重厚な造りの屋敷の窓からは、未だ煌々と灯りがもれている。せわしなく出入りする人々と、鳴り続ける電話。そして、その片隅には場違いなほど古めかしいウィッグを手入れする、クイーンズ・カウンセルという名称の勅撰弁護士がいた。


書類を抱えた一人の若いジュニア・バリスター(普通弁護士)が通りかかる。


年配の上司は、そっと彼に声を掛けた。


「このたびは大変だったね」


その労りの含まれた声に、若者は微笑みつつ視線を向けた


「レドモンド先生。父の葬儀の際には、大変お世話になりました。きちんとしたお礼も申し上げることができず…」


いやいやいや。レドモンドは彼の肩に手を置いた。


「君は若いのに大変優秀な弁護士であるし、この事務所にはなくてはならない存在だ。
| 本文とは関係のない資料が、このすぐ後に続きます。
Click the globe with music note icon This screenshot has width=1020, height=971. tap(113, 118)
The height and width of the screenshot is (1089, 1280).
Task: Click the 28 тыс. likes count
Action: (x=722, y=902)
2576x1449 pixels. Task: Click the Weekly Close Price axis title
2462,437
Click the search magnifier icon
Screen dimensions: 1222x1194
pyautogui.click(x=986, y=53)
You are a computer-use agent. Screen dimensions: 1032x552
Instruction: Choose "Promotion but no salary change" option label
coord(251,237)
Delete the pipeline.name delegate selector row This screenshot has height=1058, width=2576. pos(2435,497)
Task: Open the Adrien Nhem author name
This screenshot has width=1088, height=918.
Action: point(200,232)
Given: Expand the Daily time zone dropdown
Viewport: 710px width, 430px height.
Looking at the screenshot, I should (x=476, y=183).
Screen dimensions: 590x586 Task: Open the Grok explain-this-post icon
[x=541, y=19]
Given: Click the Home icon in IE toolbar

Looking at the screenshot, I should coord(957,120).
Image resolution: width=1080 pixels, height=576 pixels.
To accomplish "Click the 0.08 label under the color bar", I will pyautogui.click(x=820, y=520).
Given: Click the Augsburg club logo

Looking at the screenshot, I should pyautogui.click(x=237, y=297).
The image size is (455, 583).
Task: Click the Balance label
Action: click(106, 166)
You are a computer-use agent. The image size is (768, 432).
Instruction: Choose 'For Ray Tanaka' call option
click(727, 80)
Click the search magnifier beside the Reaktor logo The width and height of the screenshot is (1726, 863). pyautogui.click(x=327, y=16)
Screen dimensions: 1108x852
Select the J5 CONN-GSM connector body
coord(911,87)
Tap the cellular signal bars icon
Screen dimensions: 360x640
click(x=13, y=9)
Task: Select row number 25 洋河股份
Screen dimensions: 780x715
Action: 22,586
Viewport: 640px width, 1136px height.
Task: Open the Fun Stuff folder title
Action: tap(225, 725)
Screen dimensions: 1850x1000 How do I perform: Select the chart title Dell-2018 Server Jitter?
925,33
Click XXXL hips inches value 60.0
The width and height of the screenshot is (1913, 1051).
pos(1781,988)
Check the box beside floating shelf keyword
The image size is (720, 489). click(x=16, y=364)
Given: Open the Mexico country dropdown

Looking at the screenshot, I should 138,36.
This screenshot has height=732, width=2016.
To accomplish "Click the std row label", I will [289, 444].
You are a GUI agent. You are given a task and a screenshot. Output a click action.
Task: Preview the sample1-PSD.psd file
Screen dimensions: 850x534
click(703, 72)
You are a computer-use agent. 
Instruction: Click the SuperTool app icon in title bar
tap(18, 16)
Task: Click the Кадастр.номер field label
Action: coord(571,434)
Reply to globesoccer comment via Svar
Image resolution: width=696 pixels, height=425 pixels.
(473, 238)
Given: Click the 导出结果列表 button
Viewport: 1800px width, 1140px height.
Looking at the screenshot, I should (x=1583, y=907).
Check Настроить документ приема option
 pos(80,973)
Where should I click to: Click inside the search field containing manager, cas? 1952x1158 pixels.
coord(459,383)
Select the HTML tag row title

しかしお父上が亡くなられたとなると、伯爵家の後継やら法廷弁護士として開業準備やら忙しくなるのではあるまいか?パークス君」


パークスと呼ばれた彼の肌は、陶器のように透きとおり…爬虫類を思わせた。冷ややかな瞳は、だが柔和な微笑みに隠されてしまっている。



そこにいたのは、あのウィリアム・パークスであった。



「私には二歳違いの弟もおりますし、義母もいます。まず後継問題が無事片付くまでは、だいぶかかりそうです」


ふとこぼれる愚痴めいた苦笑い。レドモンドも内情を知らぬ訳ではない。「跡継ぎでこじれたら、腕の立つ事務弁護士を紹介してやる」慣れたもので冗談めかして言い放つ。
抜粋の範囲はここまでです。